Two different articles about building lasers (well, lasers and a maser perhaps) on the moon. Reuters has a story about a potential lunar power plant, creating electricity with solar panels and beaming it to Earth with microwaves. Space.com has a piece about building a sort of super-sized Star Wars program on the Moon, giant lasers set up to blast incoming space debris and not, of course, anyone here on Earth.

7 of 405 comments (clear)

  1. Re:Why bother? by Anonymous Coward · · Score: 5, Funny
    And why is this news for nerds?

    Yeah, only jocks discuss lasers on the moon. Us nerds should stick to talking about football and women and beer.

  2. If they don't bite, lower the price... by ObligatoryUserName · · Score: 5, Interesting
    The solar power plant on the moon idea has been around for quite a while, but the last time I heard of it, the estimated cost was more than a trillion dollars (I seem to recall it being closer to 2 trillion dollars). Even though it cost so much, the scientist (I can't remember who it was, so it might be the same guy) said it could make back all its costs in under a year by selling power to everyone on Earth at a rate that was lower than what we would pay otherwise.

    What I'm curious to know is has the cost of space missions gone down so much since then that it can now be done for the $59 billion listed in the article, rather than the >$1 trillion number cited a number of years ago, or is there some new trick (sure sounds the same), or is this guy just making up a lower number so that people will actually listen to him?

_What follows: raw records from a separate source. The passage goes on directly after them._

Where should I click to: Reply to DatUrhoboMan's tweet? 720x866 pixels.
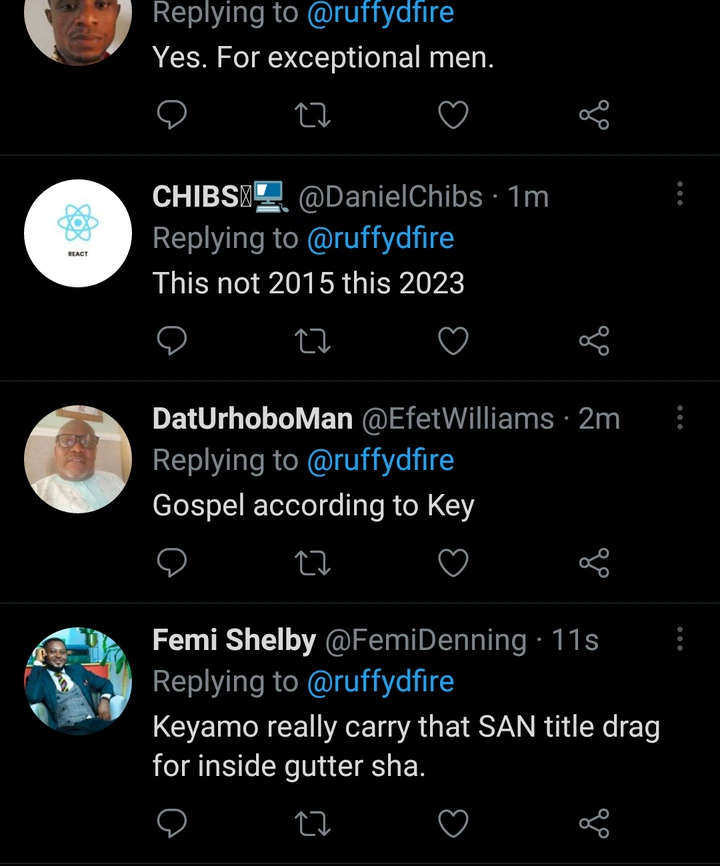coord(173,563)
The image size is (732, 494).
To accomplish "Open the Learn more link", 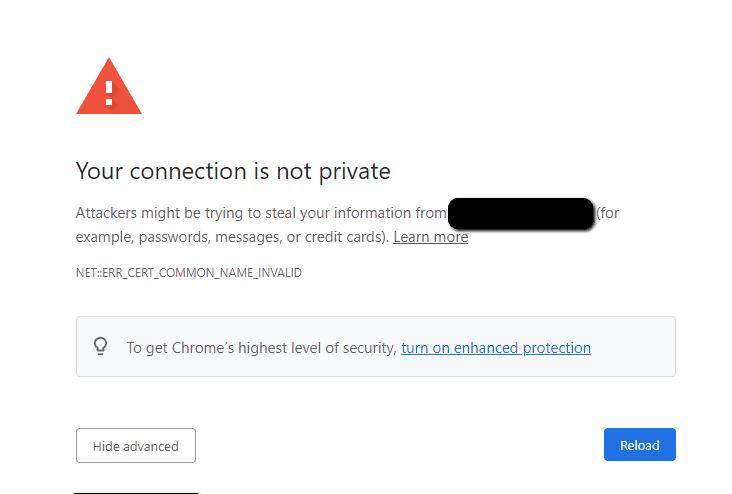I will (x=430, y=237).
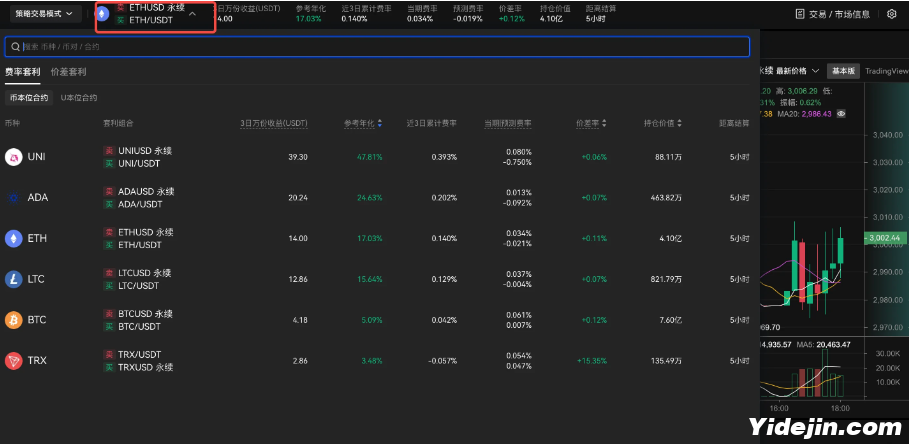Switch to 费率套利 tab
909x444 pixels.
click(x=23, y=72)
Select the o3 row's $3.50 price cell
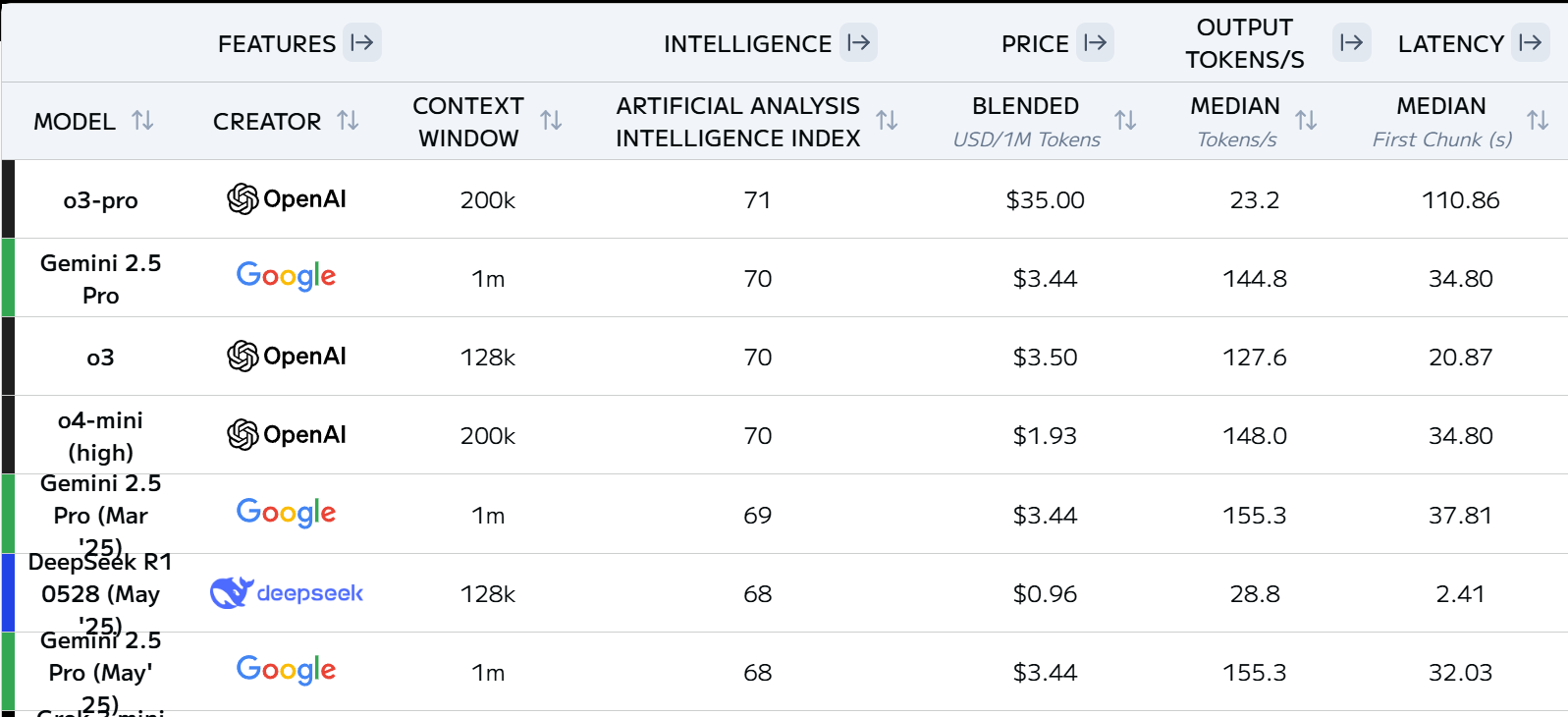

Anyone out there heard of this Prof. Criswell before? I'd really like to believe that this is a viable option.

  3. Re:Microwave by mbessey · · Score: 5, Informative

    Microwaves are easy to recieve - you simply stretch out a wire between two insulated poles, and the power just flows. That's the big advantage of microwaves over other power transmission possibilities.

    Granted, given the spill-over from the "concentrated" beam of microwaves, you'll probably have to use some frequency that's not very popular for communication, but it's probably do-able.

    The people who are worried about power-line emissions would probably go insane over this, though - the exposure levels would be MUCH higher.

    -Mark

  4. I've got an even better idea by SIGFPE · · Score: 5, Insightful
    Why not spend $50,000,000,000 on solar panels for use on Earth. This proposal has a number of cool features:
    1. You don't have to send lots of equipment up to the moon
    2. You don't have the hassle of building microwave transmitters and receivers to transmit the energy to the Earth
    3. They couldn't easily be hijacked to make a nasty weapon
    4. The equipment would be easy to service. You wouldn't need regular flights carrying crews to the moon.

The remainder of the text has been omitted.